Une vraie politique agricole se fait toujours attendre

 

Les arbitrages annoncés le 2 octobre 2013 par le président de la République ont été accueillis plutôt favorablement parce que c’était un assemblage habile, fait pour ne mécontenter personne. Voir Réforme de la PAC : F Hollande a annoncé ses décisions en Auvergne - 4 octobre 2013.

 

Les plus déçus ont été les responsables de la Confédération paysanne, les plus engagés dans le processus de réorientation des aides en faveur des moins grandes exploitations.
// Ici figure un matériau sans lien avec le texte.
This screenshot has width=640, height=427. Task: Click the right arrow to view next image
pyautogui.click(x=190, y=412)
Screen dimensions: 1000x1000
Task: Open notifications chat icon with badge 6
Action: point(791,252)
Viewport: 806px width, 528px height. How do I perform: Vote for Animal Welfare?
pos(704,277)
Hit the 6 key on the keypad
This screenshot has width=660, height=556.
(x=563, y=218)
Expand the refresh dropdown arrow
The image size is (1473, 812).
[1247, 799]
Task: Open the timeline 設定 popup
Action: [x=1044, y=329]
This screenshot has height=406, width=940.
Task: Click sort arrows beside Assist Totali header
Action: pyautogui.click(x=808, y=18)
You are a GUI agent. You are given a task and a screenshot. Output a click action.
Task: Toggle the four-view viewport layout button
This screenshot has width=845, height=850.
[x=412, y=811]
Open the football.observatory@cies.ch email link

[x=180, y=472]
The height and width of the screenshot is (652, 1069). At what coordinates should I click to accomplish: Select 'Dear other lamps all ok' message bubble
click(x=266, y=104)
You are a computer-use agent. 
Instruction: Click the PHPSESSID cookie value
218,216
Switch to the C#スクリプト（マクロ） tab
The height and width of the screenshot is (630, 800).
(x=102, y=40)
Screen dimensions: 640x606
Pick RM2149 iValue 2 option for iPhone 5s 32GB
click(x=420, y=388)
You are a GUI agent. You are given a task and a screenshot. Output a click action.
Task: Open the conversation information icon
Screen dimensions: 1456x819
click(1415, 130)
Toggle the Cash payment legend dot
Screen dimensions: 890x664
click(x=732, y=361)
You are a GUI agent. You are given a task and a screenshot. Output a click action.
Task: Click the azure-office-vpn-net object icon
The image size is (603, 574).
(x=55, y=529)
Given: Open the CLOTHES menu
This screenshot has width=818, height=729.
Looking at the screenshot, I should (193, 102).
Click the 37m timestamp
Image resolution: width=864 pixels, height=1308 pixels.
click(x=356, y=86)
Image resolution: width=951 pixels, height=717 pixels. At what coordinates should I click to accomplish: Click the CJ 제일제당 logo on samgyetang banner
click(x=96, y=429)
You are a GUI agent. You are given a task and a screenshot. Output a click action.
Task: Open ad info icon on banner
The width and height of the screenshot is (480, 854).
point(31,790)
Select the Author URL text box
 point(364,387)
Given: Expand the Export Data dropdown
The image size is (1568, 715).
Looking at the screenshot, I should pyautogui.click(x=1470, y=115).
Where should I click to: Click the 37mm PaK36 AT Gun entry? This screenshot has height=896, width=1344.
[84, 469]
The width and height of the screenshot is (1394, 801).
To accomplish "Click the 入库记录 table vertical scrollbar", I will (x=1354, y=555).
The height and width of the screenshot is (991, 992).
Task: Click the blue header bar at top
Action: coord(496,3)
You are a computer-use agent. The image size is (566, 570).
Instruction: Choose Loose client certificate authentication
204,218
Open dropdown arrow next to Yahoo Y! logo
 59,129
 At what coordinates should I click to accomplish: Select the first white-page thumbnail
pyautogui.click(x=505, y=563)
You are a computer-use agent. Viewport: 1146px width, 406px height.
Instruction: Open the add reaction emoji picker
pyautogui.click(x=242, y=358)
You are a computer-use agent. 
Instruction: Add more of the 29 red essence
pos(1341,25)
Ils n’ont pas compris pourquoi le président n’a pas suivi jusqu’au bout les propositions du ministre de l’agriculture, Stéphane Le Foll, qui avait obtenu des instances européennes la possibilité de mettre en œuvre une surdotation aux 52 premiers hectares (ce qui est la surface moyenne des exploitations en France). En fait, le président a été sensible aux arguments des opposants, bien représentés par le président du syndicalisme agricole majoritaire, Xavier Beulin.5 Il n’est pas allé au bout de la logique de transfert des aides des grandes cultures vers l’élevage, ni de la logique de convergence des aides. La convergence et le transfert seront limités et se feront progressivement.

 

Lors de sa réunion, le 8 octobre 2013, le groupe de réflexion Mars | Mouvement Agricole et Rural Solidaire a débattu des conséquences des décisions annoncées le 2 octobre.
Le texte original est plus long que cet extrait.